Advocates see Obama’s call for funding as a big move in the right direction toward ending homelessness. “The Administration’s Homeless Assistance for Families proposal, if enacted by Congress, would give communities exactly what they need to end homelessness for families with children, once and for all,” said Nan Roman, President of the National Alliance to End Homelessness, in a statement. “It would provide funding over the next ten years for housing interventions proven to end homelessness but never funded adequately and connection to services in the community aimed at helping to stabilize families.”

On top of calling for $11 billion to help homeless families, Obama will also propose an additional 10,000 new housing vouchers, 8,000 new units of housing to rapidly home people on the verge of homelessness, and 25,500 new units of supportive housing that comes with built-in services. It will also sustain the rapid increase in funding that was given to communities trying to end veteran homelessness to ensure those gains are maintained.
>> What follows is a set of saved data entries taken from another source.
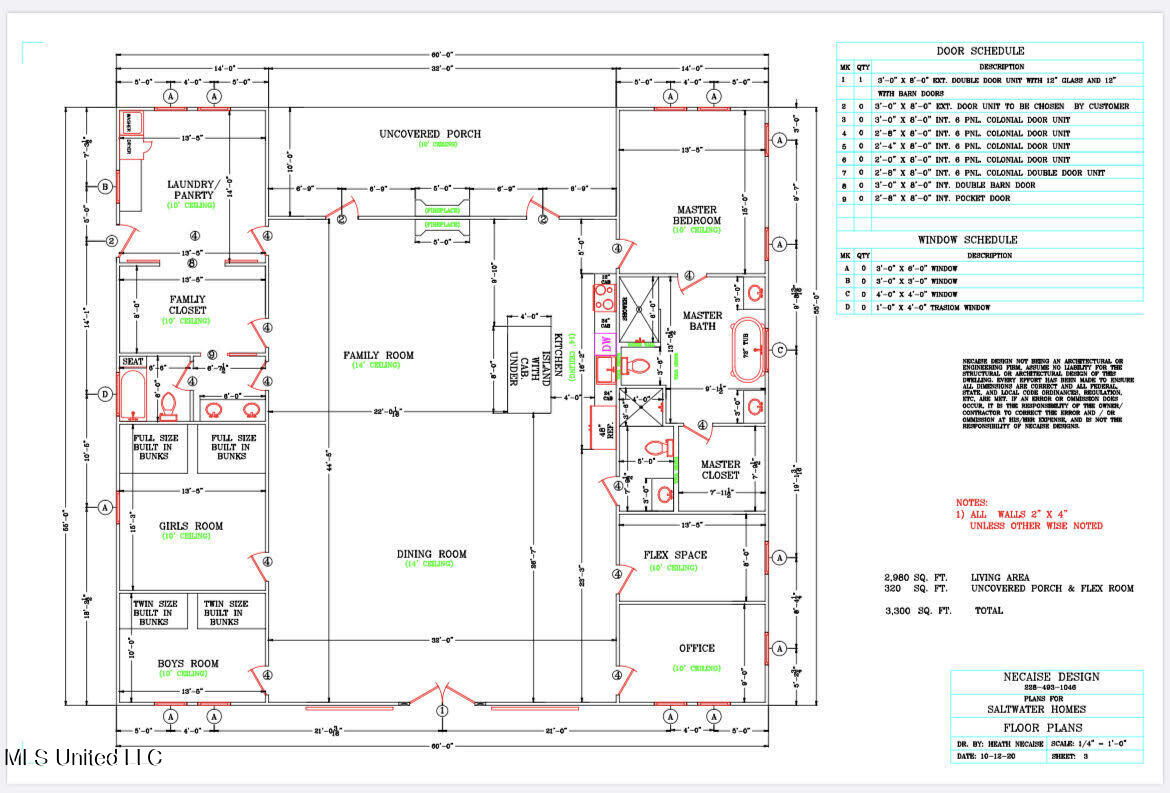
Task: Select the stove burners symbol in kitchen
Action: click(604, 297)
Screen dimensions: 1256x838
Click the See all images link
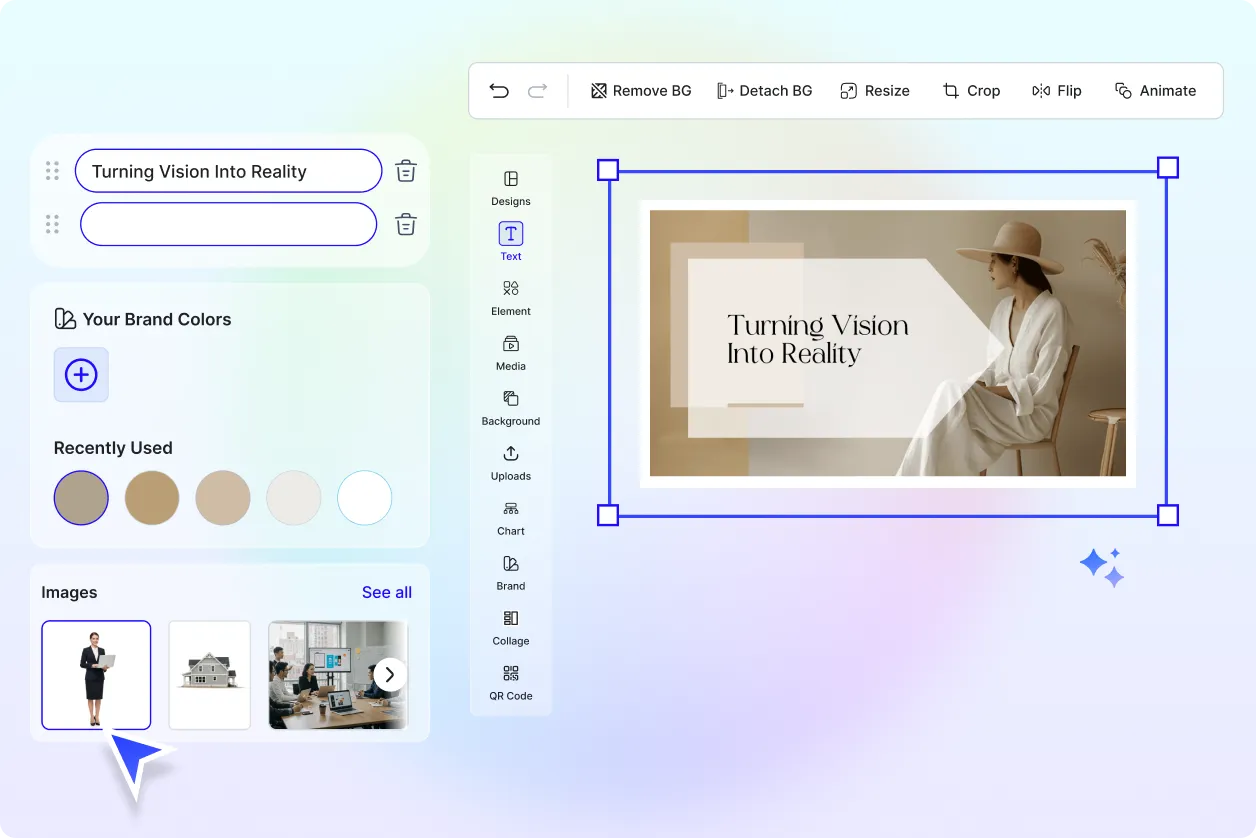click(386, 592)
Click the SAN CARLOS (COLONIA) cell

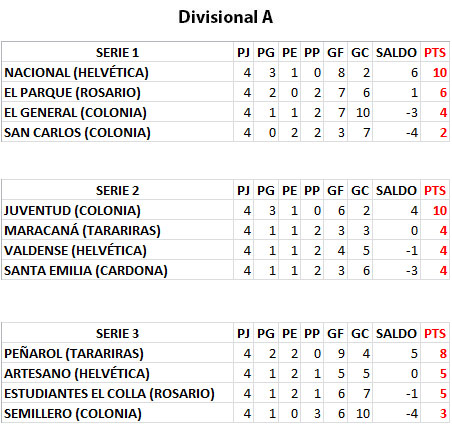tap(117, 132)
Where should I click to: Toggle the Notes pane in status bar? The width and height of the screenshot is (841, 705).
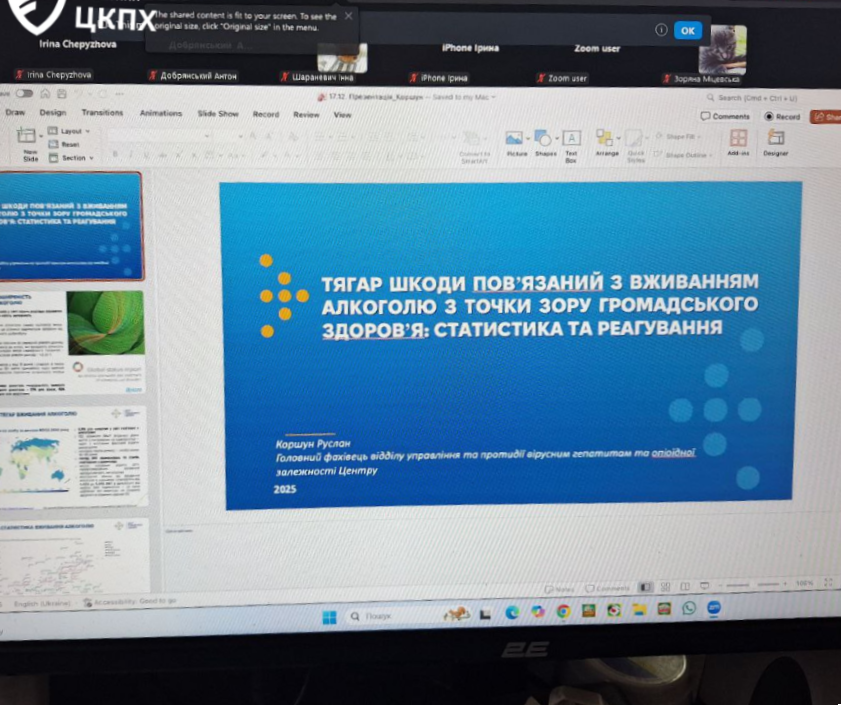564,588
Ending homelessness is mostly a question of adequate resources, not a question of finding the right solutions. Research has found that a “housing first” approach to the issue, which aims to put people into housing before dealing with any other problems they might be facing, is very effective. Yet housing, particularly affordable housing, is scarce. In 1970, there was a surplus of 300,000 affordable housing units as compared to the need. By 2009, however, there was a 5.5 million shortage. In that intervening time, federal funding on housing fell dramatically, as did incentives to build affordable units. Meanwhile, incomes have been stagnant while rents keep rising.

While increased funding levels for homelessness assistance have been enacted in past years, Congress may balk at approving such a huge jump. This year, Congress has already signaled they won’t even hear the budget proposal.